Problem to work on — Please pull out each line of the entries below that contains the word "Instruction".

:: Data listing ::

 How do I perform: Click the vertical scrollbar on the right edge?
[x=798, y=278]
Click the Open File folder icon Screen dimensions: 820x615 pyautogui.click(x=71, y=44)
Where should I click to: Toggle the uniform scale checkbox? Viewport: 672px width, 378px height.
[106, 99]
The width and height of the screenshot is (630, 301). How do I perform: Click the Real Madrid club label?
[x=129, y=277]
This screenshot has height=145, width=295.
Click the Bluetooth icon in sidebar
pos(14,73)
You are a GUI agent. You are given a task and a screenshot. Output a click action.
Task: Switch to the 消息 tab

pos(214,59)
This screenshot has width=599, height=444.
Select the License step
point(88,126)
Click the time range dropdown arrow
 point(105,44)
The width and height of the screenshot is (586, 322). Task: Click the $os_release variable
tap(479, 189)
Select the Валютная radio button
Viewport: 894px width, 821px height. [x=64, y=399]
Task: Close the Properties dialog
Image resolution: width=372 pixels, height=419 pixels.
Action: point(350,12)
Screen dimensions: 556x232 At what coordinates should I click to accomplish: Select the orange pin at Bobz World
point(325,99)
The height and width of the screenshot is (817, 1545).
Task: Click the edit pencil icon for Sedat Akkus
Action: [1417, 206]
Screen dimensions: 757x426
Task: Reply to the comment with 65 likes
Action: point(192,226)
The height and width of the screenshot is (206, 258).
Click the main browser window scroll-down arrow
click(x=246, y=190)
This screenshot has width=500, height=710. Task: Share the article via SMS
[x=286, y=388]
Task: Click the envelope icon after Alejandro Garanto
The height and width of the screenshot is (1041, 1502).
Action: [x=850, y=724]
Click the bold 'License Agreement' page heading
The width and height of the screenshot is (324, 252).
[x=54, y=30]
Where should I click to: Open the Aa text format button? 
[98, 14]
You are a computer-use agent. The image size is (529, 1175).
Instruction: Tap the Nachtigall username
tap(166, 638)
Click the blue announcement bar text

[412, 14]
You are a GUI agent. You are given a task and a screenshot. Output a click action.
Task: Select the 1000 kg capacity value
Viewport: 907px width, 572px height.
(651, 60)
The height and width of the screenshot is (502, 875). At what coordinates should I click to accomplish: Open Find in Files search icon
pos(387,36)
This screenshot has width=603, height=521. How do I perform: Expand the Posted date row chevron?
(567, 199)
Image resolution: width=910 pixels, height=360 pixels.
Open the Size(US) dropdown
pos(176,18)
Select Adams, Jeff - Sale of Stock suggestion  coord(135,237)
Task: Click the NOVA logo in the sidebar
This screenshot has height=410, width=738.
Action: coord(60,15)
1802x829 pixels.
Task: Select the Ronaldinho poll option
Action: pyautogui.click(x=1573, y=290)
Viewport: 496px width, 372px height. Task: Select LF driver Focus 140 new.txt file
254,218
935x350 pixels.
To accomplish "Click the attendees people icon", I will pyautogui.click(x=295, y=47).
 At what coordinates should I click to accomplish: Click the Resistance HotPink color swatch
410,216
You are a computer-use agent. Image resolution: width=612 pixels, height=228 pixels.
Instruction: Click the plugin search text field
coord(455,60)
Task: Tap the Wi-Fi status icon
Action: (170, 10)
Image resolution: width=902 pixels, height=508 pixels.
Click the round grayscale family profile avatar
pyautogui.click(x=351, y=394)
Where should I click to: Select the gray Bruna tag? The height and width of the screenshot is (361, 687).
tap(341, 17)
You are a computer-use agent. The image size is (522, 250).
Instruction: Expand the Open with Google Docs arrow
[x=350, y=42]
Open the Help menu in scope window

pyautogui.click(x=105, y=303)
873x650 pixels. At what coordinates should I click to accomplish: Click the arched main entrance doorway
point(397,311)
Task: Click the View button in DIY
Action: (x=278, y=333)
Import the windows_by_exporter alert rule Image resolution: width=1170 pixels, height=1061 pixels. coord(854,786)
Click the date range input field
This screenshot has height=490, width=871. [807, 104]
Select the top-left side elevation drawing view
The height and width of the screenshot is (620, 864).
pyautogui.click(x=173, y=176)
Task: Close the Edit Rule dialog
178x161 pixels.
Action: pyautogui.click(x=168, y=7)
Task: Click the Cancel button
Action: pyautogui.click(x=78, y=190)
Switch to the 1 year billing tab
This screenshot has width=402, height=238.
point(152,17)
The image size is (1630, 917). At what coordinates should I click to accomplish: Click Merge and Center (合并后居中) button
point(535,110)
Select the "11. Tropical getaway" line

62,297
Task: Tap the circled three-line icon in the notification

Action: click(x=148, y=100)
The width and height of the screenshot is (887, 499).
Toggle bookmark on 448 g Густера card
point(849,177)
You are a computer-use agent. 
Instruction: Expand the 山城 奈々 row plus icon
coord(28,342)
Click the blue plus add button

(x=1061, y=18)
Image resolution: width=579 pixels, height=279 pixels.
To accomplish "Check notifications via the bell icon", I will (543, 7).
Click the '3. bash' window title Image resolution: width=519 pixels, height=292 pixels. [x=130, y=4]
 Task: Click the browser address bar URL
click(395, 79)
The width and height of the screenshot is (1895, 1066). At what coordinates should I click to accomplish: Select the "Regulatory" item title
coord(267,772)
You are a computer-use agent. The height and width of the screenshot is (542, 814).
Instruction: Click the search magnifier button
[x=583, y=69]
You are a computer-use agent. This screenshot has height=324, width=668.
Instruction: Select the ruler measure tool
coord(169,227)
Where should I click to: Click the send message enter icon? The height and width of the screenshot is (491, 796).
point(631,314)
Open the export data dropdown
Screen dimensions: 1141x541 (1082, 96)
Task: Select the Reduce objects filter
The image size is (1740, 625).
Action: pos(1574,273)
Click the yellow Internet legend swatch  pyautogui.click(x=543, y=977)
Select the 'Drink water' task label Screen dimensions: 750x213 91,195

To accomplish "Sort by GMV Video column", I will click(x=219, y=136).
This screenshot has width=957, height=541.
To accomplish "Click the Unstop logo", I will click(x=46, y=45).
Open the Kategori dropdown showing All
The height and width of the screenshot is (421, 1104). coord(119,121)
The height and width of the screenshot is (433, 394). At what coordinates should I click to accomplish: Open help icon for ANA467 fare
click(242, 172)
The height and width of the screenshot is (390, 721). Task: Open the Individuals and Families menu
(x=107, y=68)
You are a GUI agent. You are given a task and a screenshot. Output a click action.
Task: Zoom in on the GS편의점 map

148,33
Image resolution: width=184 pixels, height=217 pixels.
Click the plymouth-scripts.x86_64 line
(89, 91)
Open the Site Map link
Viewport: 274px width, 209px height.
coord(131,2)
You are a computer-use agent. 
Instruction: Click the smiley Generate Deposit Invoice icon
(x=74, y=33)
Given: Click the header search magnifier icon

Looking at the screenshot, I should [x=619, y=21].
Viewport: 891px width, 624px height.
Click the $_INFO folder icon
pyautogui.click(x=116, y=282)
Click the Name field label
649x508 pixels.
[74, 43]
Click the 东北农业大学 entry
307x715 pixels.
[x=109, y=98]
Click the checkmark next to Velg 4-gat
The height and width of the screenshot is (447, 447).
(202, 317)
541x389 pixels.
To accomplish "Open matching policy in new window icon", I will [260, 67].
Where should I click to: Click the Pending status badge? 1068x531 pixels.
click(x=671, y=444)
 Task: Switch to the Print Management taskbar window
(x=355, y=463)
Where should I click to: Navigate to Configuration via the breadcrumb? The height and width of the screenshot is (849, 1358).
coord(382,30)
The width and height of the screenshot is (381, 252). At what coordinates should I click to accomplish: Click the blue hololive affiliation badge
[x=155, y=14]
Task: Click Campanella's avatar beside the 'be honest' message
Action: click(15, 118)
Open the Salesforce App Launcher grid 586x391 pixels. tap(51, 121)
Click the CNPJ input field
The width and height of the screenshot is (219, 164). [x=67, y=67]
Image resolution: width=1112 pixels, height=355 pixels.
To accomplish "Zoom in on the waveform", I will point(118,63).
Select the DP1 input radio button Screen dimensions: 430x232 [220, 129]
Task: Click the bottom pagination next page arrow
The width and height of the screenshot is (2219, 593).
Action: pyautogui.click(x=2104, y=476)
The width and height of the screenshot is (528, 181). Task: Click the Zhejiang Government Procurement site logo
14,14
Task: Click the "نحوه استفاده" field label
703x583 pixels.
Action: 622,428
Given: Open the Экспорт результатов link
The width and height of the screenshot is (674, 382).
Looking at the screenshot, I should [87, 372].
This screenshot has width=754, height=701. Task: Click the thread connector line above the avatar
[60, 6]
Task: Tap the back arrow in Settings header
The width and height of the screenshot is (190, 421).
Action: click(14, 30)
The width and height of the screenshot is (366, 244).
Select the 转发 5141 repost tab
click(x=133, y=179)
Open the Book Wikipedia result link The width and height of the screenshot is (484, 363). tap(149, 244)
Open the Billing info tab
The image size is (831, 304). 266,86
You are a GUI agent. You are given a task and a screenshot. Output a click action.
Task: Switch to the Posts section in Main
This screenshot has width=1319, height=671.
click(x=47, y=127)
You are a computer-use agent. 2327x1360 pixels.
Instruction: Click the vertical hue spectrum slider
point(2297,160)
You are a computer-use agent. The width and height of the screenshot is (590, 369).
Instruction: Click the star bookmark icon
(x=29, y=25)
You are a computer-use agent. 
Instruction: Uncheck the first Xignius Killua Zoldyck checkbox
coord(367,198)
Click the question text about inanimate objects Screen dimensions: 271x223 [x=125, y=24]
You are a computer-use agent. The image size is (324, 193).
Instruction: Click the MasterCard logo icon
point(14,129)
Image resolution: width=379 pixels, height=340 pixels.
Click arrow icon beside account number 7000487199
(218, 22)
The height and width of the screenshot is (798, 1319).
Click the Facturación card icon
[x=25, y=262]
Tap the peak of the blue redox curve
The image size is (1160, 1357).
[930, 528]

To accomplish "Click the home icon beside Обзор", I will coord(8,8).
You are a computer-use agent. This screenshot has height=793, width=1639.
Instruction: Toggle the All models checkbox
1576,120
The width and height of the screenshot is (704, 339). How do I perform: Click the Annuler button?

:::

Solution for this exercise —
Instruction: Tap the Nachtigall username
Instruction: Click the plugin search text field
Instruction: Expand the Open with Google Docs arrow
Instruction: Expand the 山城 奈々 row plus icon
Instruction: Click the search magnifier button
Instruction: Select the ruler measure tool
Instruction: Click the smiley Generate Deposit Invoice icon
Instruction: Click the vertical hue spectrum slider
Instruction: Click the star bookmark icon
Instruction: Uncheck the first Xignius Killua Zoldyck checkbox
Instruction: Click the MasterCard logo icon
Instruction: Toggle the All models checkbox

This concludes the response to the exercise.